While thinking about that, a second idea came into my mind: a
superuser-settable developer GUC to disable such WAL records to be
generated within certain areas of the test. This requires a small
implementation, but nothing really huge, while being portable
everywhere.
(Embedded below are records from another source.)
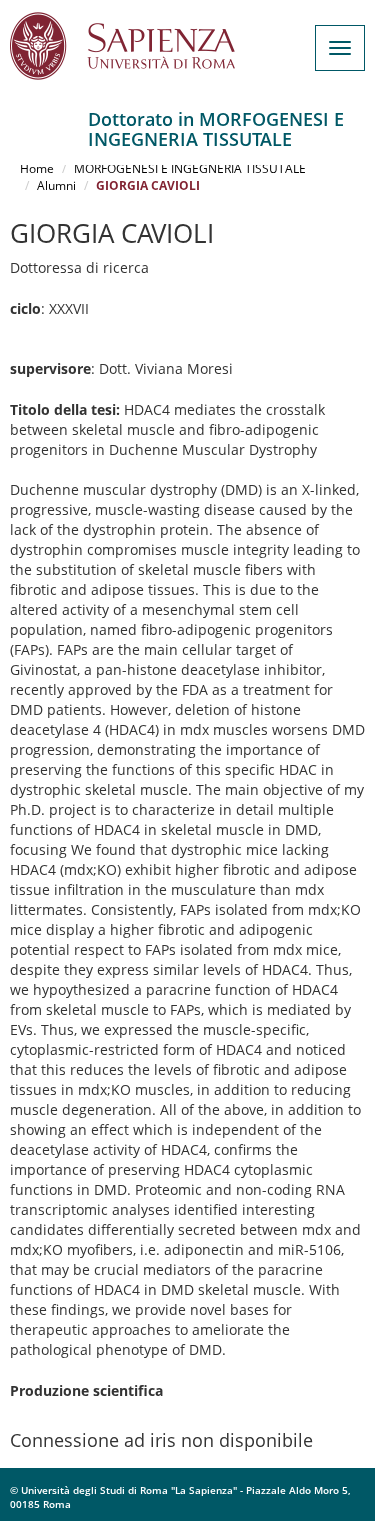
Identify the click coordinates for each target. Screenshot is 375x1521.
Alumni (56, 185)
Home (37, 168)
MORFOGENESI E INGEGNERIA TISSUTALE (190, 168)
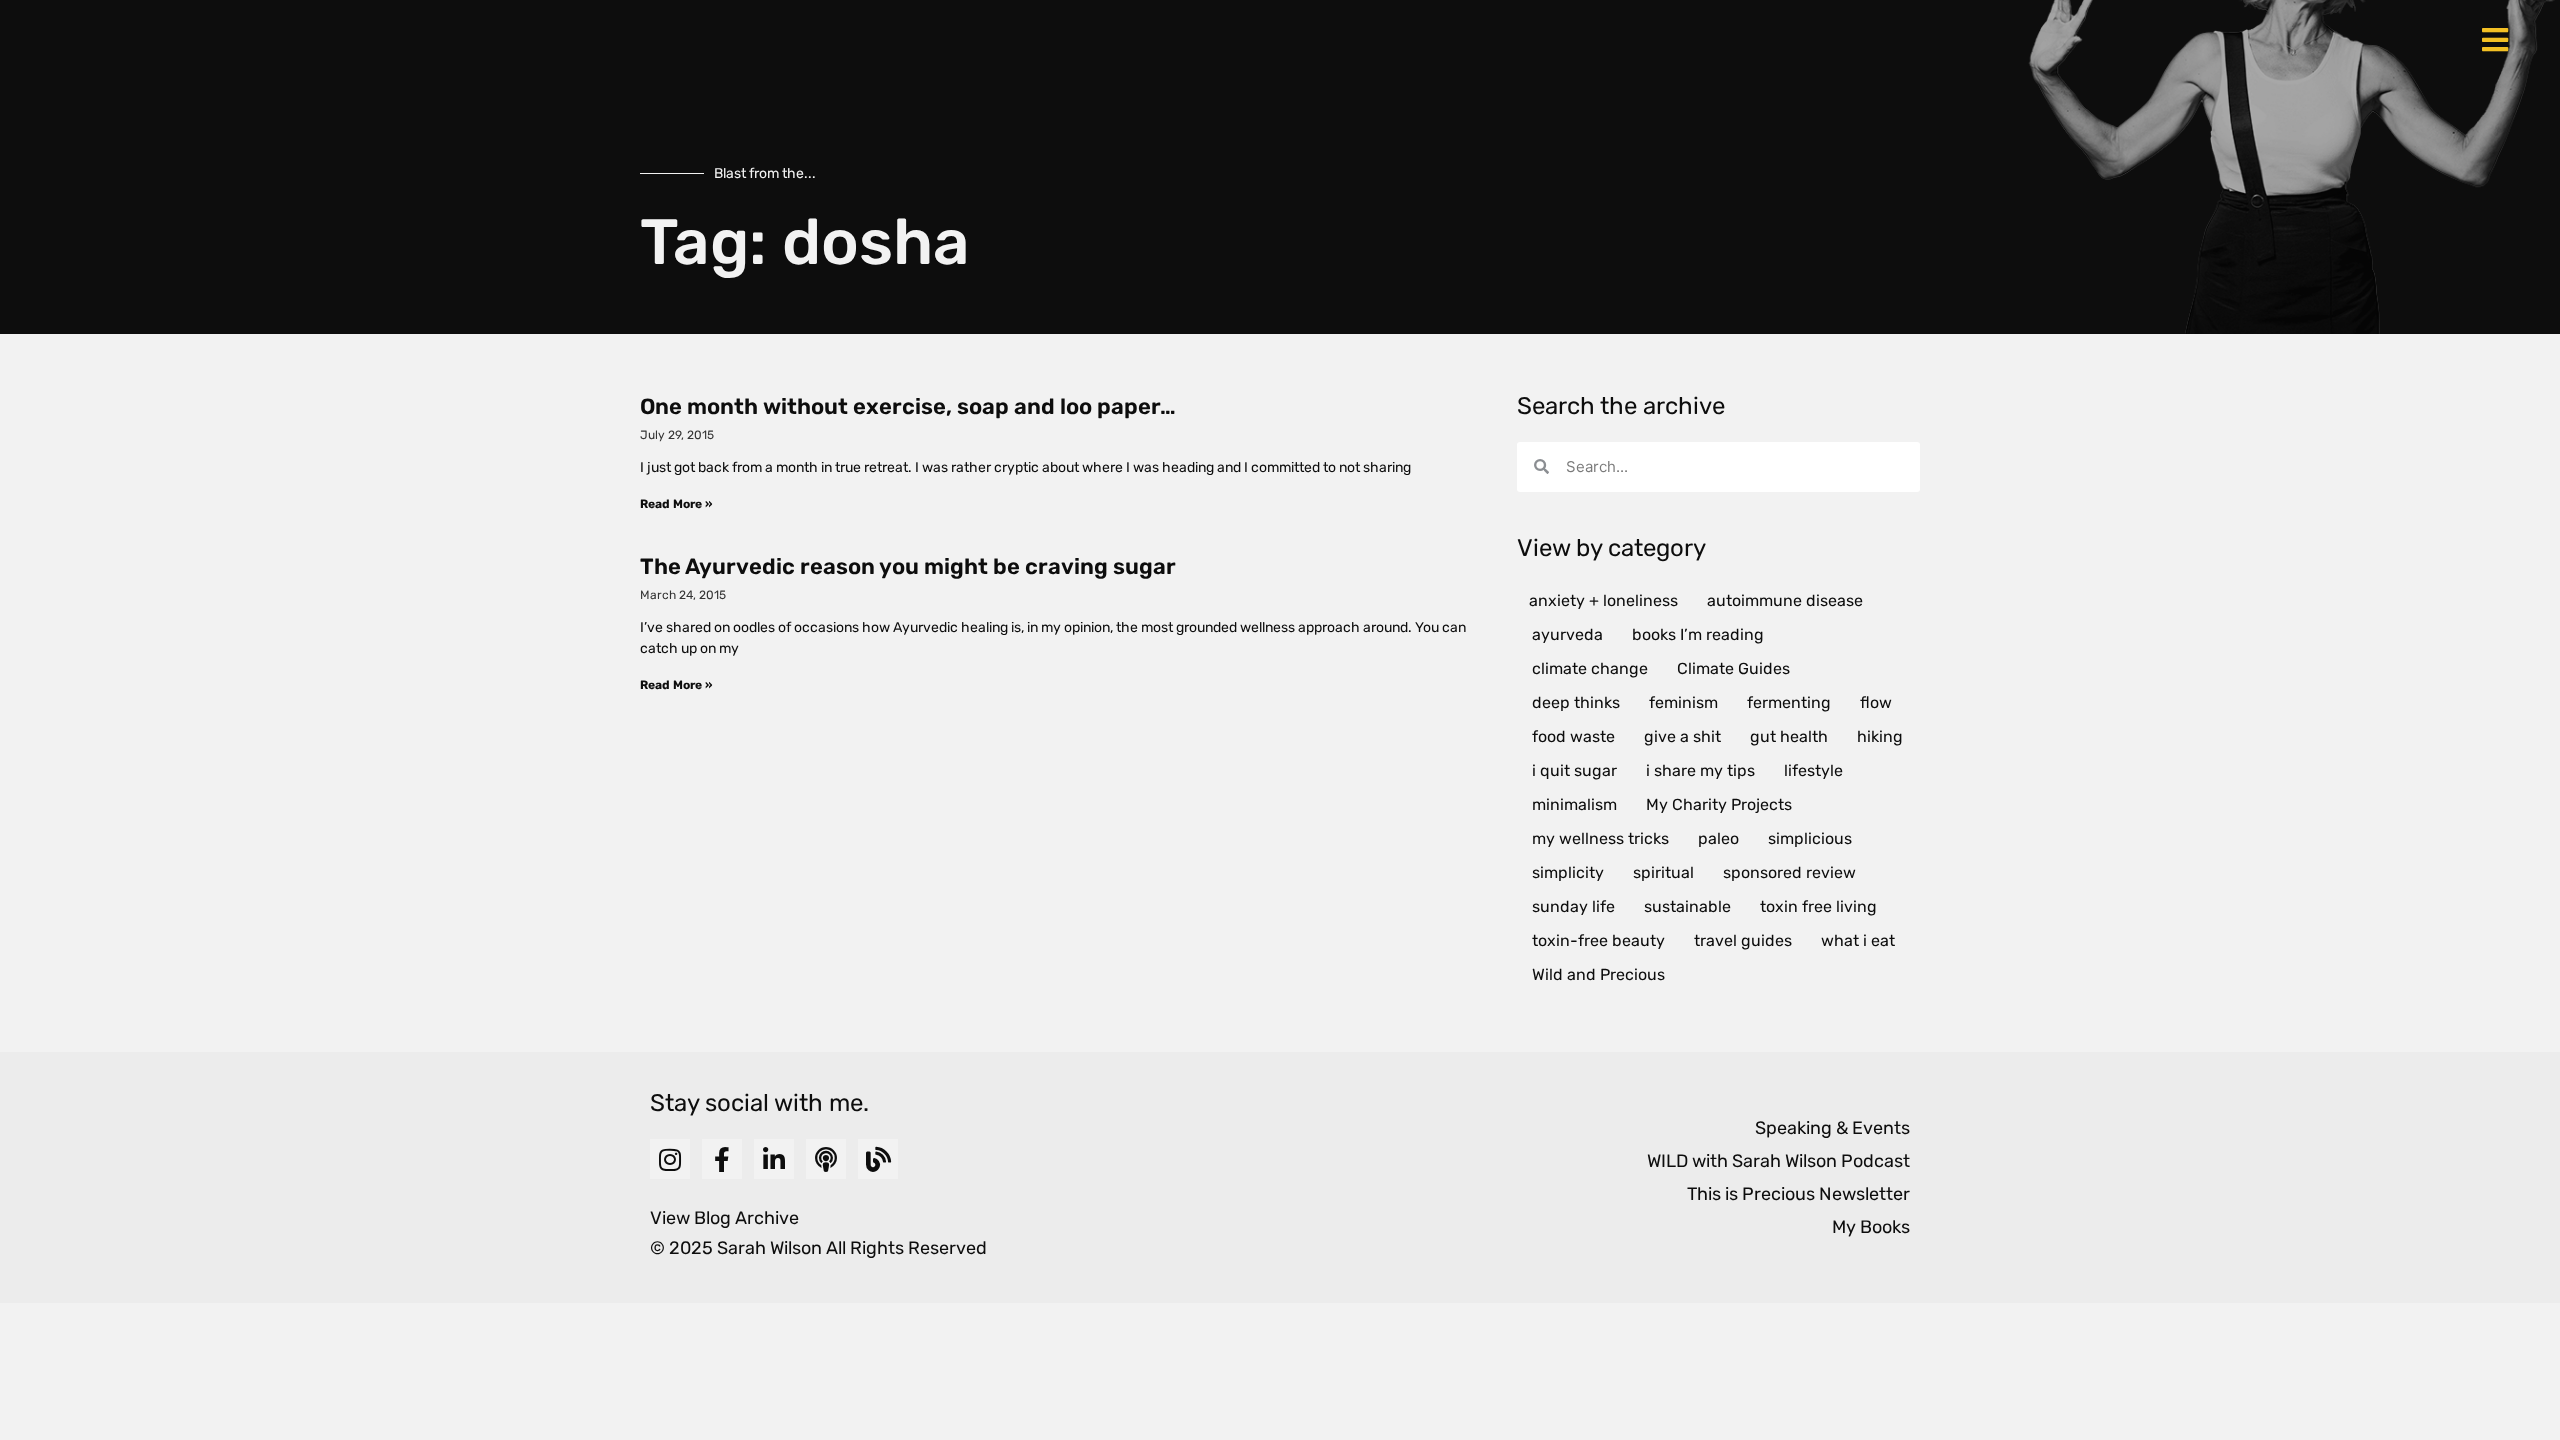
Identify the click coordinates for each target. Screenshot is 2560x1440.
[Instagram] (670, 1159)
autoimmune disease (1785, 600)
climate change (1590, 668)
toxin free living (1818, 906)
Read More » (676, 504)
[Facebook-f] (722, 1159)
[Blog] (878, 1159)
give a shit (1682, 736)
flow (1876, 702)
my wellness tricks (1600, 838)
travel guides (1743, 940)
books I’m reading (1698, 634)
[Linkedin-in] (774, 1159)
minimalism (1574, 804)
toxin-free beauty (1598, 940)
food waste (1573, 736)
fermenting (1789, 702)
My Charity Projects (1719, 804)
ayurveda (1567, 634)
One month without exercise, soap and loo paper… (908, 406)
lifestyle (1813, 770)
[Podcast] (826, 1159)
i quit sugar (1574, 770)
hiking (1880, 736)
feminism (1683, 702)
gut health (1789, 736)
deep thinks (1576, 702)
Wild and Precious (1598, 974)
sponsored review (1789, 872)
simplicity (1568, 872)
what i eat (1858, 940)
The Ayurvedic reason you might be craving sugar (908, 566)
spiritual (1663, 872)
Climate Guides (1733, 668)
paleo (1718, 838)
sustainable (1687, 906)
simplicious (1810, 838)
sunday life (1573, 906)
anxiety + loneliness (1603, 600)
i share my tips (1700, 770)
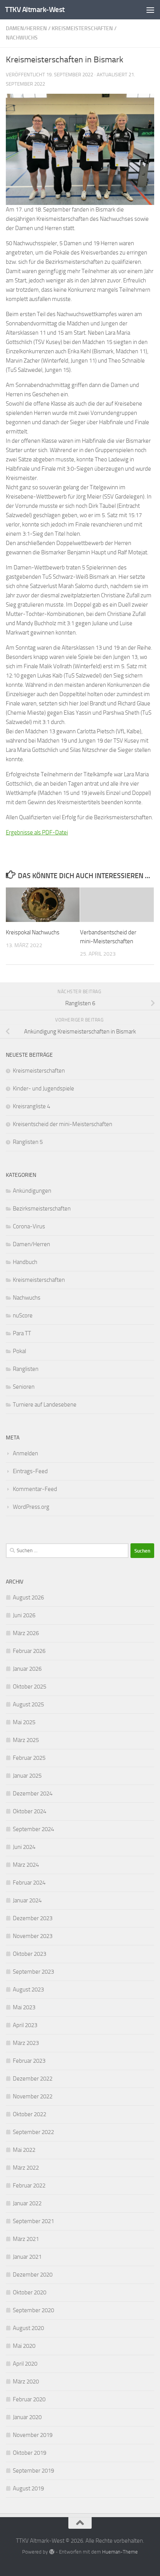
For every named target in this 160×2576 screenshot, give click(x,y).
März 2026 (26, 1633)
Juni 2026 (24, 1615)
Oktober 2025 (29, 1686)
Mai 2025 (24, 1722)
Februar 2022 (29, 2185)
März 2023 (26, 2042)
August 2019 (28, 2488)
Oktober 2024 (29, 1811)
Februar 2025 (29, 1757)
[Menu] (150, 9)
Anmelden (25, 1453)
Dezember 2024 (32, 1793)
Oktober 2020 (29, 2292)
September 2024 (33, 1829)
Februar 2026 (29, 1650)
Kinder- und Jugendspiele (43, 1088)
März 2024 (26, 1864)
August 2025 (28, 1704)
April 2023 (25, 2025)
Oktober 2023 (29, 1953)
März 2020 (26, 2381)
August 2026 (28, 1597)
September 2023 (33, 1971)
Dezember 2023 (32, 1918)
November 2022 (32, 2096)
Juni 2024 (24, 1846)
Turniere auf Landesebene (45, 1404)
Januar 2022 (27, 2203)
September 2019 (33, 2470)
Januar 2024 (27, 1900)
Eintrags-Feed (30, 1471)
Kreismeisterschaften (82, 28)
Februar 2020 (29, 2399)
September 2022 (33, 2132)
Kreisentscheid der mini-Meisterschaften (62, 1124)
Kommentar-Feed (35, 1489)
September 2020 (33, 2310)
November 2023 (32, 1936)
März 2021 (26, 2239)
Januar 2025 (27, 1775)
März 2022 (26, 2167)
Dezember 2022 (32, 2078)
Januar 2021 (27, 2256)
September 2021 (33, 2221)
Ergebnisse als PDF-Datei (37, 832)
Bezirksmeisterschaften (42, 1208)
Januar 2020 (27, 2417)
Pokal (19, 1351)
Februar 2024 (29, 1882)
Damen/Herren (26, 28)
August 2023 (28, 1989)
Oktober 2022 (29, 2114)
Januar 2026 (27, 1668)
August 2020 (28, 2328)
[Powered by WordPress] (51, 2551)
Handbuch (25, 1262)
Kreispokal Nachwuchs (32, 932)
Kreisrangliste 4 (31, 1106)
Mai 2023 (24, 2007)
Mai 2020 (24, 2345)
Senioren (24, 1386)
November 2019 (32, 2435)
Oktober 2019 (29, 2452)
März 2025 (26, 1740)
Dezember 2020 (32, 2274)
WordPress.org (31, 1506)
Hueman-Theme (120, 2552)
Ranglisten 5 (28, 1141)
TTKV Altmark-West (35, 9)
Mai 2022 (24, 2149)
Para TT (22, 1333)
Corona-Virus (29, 1226)
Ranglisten (25, 1368)
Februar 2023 (29, 2060)
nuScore (23, 1315)
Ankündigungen (32, 1190)
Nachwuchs (22, 37)
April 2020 (25, 2363)
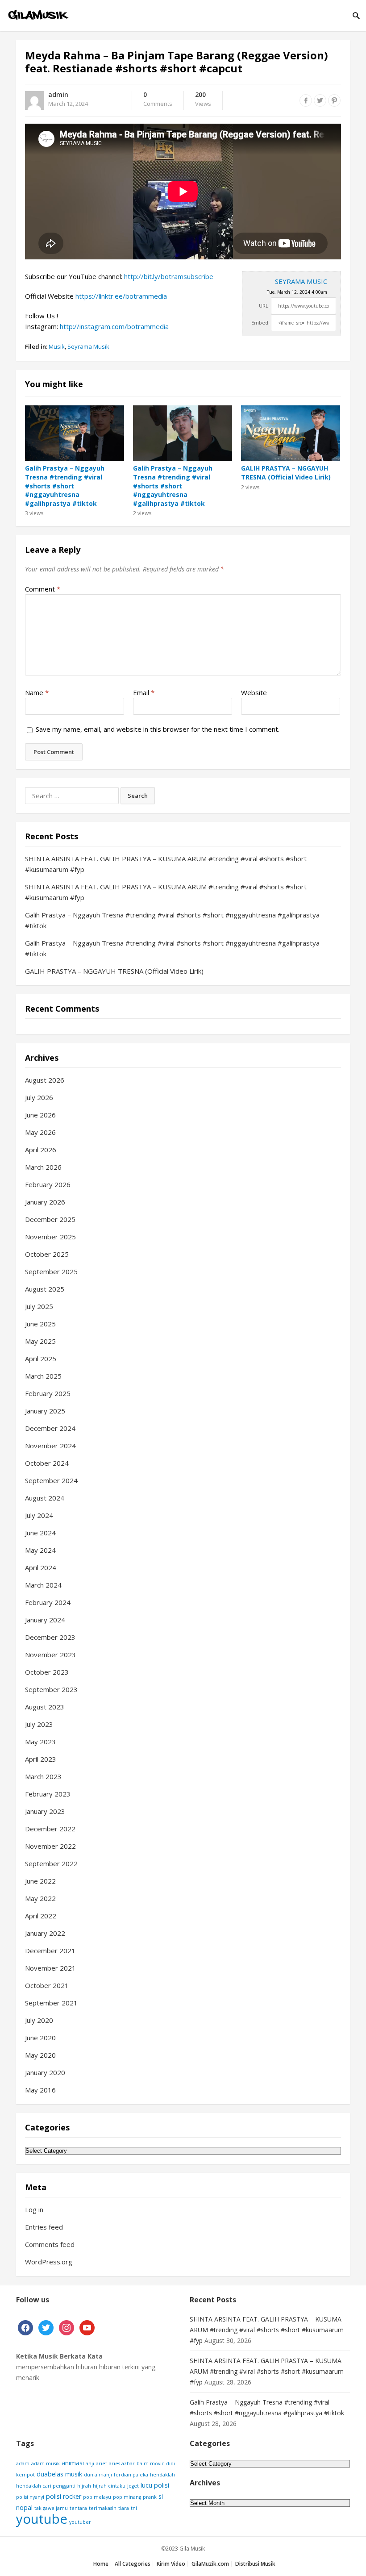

And it is not the first time I've been annoyed with these
records when wanting a predictible set of WAL records for some test
case.
I see that the test in question exists in REL_16_STABLE, it means that a
new GUC would not help there?
Best regards,
Alexander
diff --git a/src/test/recovery/t/035_standby_logical_decoding.pl b/src/test/recovery/t/035_standby_logical_decoding.pl
index 8bc39a5f03..8b08c7b5c7 100644
--- a/src/test/recovery/t/035_standby_logical_decoding.pl
+++ b/src/test/recovery/t/035_standby_logical_decoding.pl
@@ -10,6 +10,8 @@ use PostgreSQL::Test::Cluster;
use PostgreSQL::Test::Utils;
use Test::More;
+use Win32::API;
+
my ($stdin, $stdout, $stderr,
$cascading_stdout, $cascading_stderr, $subscriber_stdin,
$subscriber_stdout, $subscriber_stderr, $ret,
@@ -28,6 +30,28 @@ my $res;
my $primary_slotname = 'primary_physical';
my $standby_physical_slotname = 'standby_physical';
+my $OpenProcess = new Win32::API("kernel32", "HANDLE OpenProcess(DWORD dwDesiredAccess, BOOL bInheritHandle, DWORD dwProcessId )");
+my $NtSuspendProcess = new Win32::API("ntdll", 'LONG NtSuspendProcess(HANDLE hProcess)');
+my $NtResumeProcess = new Win32::API("ntdll", 'LONG NtResumeProcess(HANDLE hProcess)');
+my $CloseHandle = new Win32::API("kernel32", "BOOL CloseHandle(HANDLE hObject)");
+my $PROCESS_ALL_ACCESS = 0x001F0FFF;
+
+sub suspend_process
+{
+ my $pid = shift;
+ my $hProcess = $OpenProcess->Call($PROCESS_ALL_ACCESS, 0, $pid);
+ $NtSuspendProcess->Call($hProcess);
+ $CloseHandle->Call($hProcess);
+}
+
+sub resume_process
+{
+ my $pid = shift;
+ my $hProcess = $OpenProcess->Call($PROCESS_ALL_ACCESS, 0, $pid);
+ $NtResumeProcess->Call($hProcess);
+ $CloseHandle->Call($hProcess);
+}
+
# Fetch xmin columns from slot's pg_replication_slots row, after waiting for
# given boolean condition to be true to ensure we've reached a quiescent state.
sub wait_for_xmins
@@ -456,6 +480,9 @@ is($result, qq(10), 'check replicated inserts after subscription on standby');
$node_subscriber->safe_psql('postgres', "DROP SUBSCRIPTION tap_sub");
$node_subscriber->stop;
+my $bgwriterpid = $node_primary->safe_psql('postgres', "SELECT pid FROM pg_stat_activity WHERE backend_type = 'background writer'");
+suspend_process($bgwriterpid);
+
##################################################
# Recovery conflict: Invalidate conflicting slots, including in-use slots
# Scenario 1: hot_standby_feedback off and vacuum FULL
@@ -690,6 +717,7 @@ $node_primary->safe_psql('testdb', qq[INSERT INTO prun VALUES (1, 'A');]);
$node_primary->safe_psql('testdb', qq[UPDATE prun SET s = 'B';]);
$node_primary->safe_psql('testdb', qq[UPDATE prun SET s = 'C';]);
$node_primary->safe_psql('testdb', qq[UPDATE prun SET s = 'D';]);
+$node_primary->safe_psql('testdb', qq[SELECT pg_sleep(25);]);
$node_primary->safe_psql('testdb', qq[UPDATE prun SET s = 'E';]);
$node_primary->wait_for_replay_catchup($node_standby);
@@ -709,6 +737,8 @@ check_pg_recvlogical_stderr($handle,
# Turn hot_standby_feedback back on
change_hot_standby_feedback_and_wait_for_xmins(1, 1);
+resume_process($bgwriterpid);
+
##################################################
# Recovery conflict: Invalidate conflicting slots, including in-use slots
# Scenario 5: incorrect wal_level on primary.